Tackling macular degeneration
As a teacher, Schiesser often used examples from biomedicine to show his students how to solve differential equations on the computer. He created a library of routines for solving PDEs on the computer and made them available in Matlab, a commercial programming language, and later in R, an open-source programming language. More than a thousand academic and industrial organizations have requested his software program in the past six years and have used the program to solve problems in medicine, geology, physics and a host of other subjects. One of the most recent requests, from the department of ophthalmology at Harvard Medical School’s Children’s Hospital, is to use the retinal oxygen transport model presented in PDE Analysis in Biomedical Engineering.
In retirement, Schiesser has joined research teams at the Perelman School of Medicine at the University of Pennsylvania and at the University of Michigan’s Medical School.
“Almost the same day I stepped down, I got a phone call from Penn’s medical school inviting me to join them as a researcher part-time. It took me 10 seconds to decide. They had been using my computer routines for solving PDEs for a long time.”
At Penn, Schiesser works with ophthalmologists to mathematically model the diffusion of proteins in the retina, the light-sensitive layer of tissue behind the inner eye. He discussed this project in A Compendium of PDE Models: Methods of Lines Analysis with Matlab, a book he coauthored in 2009.
“The diffusion of proteins in the retina is very important in macular degeneration, which is the leading cause of blindness in older people,” he says. “As the population of baby boomers ages, we’re looking at 10 million cases of macular degeneration in the U.S. alone.
“But the disease is not very well understood. The standard treatment is to give people injections of proteins in the eye. We’ve got to do better than that.”
At the University of Michigan, Schiesser is working with medical doctors to model the diffusion of anesthesia in different kinds of tissues, a phenomenon that has much in common with the manner in which encapsulated drugs are released from a polymer matrix and distributed into the body.
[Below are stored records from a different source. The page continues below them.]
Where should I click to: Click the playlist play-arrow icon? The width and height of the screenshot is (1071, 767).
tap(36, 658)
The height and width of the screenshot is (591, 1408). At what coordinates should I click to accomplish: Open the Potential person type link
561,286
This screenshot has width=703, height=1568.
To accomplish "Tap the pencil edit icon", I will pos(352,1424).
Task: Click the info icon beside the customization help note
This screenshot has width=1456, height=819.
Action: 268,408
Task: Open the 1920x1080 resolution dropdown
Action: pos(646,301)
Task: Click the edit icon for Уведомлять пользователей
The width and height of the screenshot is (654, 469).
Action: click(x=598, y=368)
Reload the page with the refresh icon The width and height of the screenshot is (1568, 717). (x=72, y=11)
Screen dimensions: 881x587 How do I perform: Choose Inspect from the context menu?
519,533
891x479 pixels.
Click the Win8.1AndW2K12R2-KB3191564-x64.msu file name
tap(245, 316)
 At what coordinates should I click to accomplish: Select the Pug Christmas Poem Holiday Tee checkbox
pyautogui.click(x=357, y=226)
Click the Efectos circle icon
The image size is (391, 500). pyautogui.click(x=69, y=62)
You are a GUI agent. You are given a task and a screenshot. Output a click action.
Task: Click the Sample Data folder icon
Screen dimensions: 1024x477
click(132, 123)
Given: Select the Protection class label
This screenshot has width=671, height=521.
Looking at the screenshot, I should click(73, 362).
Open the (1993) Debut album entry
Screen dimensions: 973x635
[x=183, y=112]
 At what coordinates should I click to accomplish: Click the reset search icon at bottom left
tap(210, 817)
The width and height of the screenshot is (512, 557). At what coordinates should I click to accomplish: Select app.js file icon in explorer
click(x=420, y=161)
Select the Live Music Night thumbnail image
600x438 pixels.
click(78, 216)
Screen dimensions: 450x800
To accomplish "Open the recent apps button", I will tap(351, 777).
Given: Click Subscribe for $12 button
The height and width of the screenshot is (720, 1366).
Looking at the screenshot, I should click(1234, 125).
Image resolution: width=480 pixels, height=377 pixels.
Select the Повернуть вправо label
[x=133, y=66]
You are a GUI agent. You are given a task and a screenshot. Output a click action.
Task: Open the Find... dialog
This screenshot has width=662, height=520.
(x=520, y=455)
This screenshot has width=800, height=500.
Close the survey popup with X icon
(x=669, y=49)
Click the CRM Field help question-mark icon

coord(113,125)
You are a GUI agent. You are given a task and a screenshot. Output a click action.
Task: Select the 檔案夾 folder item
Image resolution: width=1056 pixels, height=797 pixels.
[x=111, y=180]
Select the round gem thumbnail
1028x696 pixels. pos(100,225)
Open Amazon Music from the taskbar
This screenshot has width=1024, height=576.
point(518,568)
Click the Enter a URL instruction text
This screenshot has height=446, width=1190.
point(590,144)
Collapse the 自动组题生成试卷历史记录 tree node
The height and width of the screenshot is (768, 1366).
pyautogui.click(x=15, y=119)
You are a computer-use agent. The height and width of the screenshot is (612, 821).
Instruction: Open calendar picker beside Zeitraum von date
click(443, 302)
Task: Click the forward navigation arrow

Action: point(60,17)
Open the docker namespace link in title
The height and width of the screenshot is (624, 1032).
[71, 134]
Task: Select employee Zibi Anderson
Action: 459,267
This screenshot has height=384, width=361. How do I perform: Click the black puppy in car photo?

“When anesthesiologists administer anesthesia,” he says, “they need to have some kind of idea where that anesthesia is going and in what quantities. We hope our PDE models can give us this idea.
“Drug distribution from a polymer matrix is similar. An encapsulated drug has to leave the capsule and enter the bloodstream. This has to happen at a prescribed rate—slowly over time. The drug is very powerful, and if too much is released at one time, it can do more harm than good.
“Also, the movement of the drug through tissue can vary depending on the type of tissue or organ where it is released. So we are trying to determine what the right rates of release are. This ties in with my work with the University of Michigan and the spread of anesthesia through tissue and where to administer the anesthesia.”
Schiesser, who also taught courses in Lehigh’s department of mathematics, has no plans to retire completely anytime soon.
“Many people who retire,” he says, “close their doors, and we never see them again.
“I feel very fortunate to be able to continue to contribute.”